Pub Date: June 13th, 2017
ISBN: 978-1-68119-275-8
Publisher: Bloomsbury

Two teens with bad lives connect.

Nicu arrived in “London North” only a month ago. He and his parents came from Romania because now that Nicu is a grown man at age 15, his father must earn money to pay for an arranged bride for Nicu back in Romania (against Nicu’s wishes). Jess has always lived in North London, trapped by a stepfather who beats her mother and makes Jess record it on his phone. The two underdogs meet in a community service program for kids caught stealing and share a mild romance born of desperation.

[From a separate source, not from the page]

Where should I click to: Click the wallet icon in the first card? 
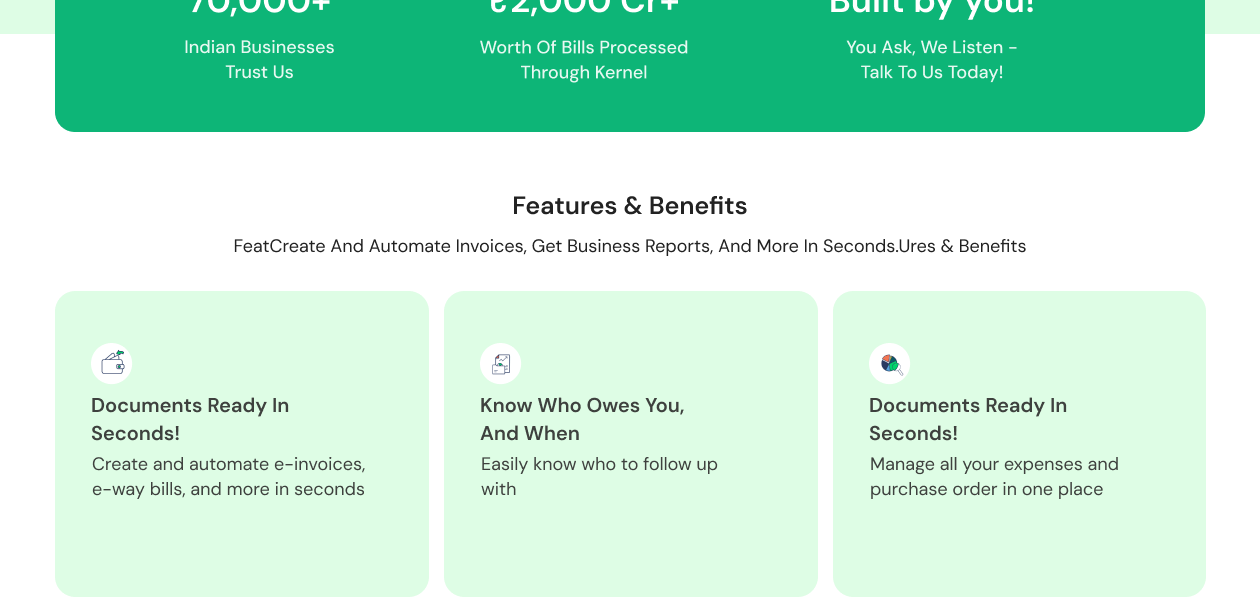(112, 363)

In alternating chapters, they each narrate in first-person free verse. Jess, who’s white, narrates in standard English with touches of vernacular to convey her class. Nicu, who’s Roma and brown-skinned, narrates in an unrealistic and dehumanizing broken English (“Her touching help peace my mental / and my body”). It’s meant to show that English is new to him, but the use of broken language for thoughts inside his head is sharply belittling, precludes nuanced characterization, and is also incongruent with the use of standard English for his parents’ dialogue, also presumably “translated” from Romanian for readers’ benefit. This, along with Nicu’s lack of grooming and unexplained misordering of weekdays, renders Nicu the cheapest stereotype, nullifying the authors’ attempts to confront racism in their plot about bigotry, which includes anti-Roma slurs (as well as Islamophobic and pro-Brexit ones), violence, and injustice.

Addresses persecution while reinforcing it. Skip.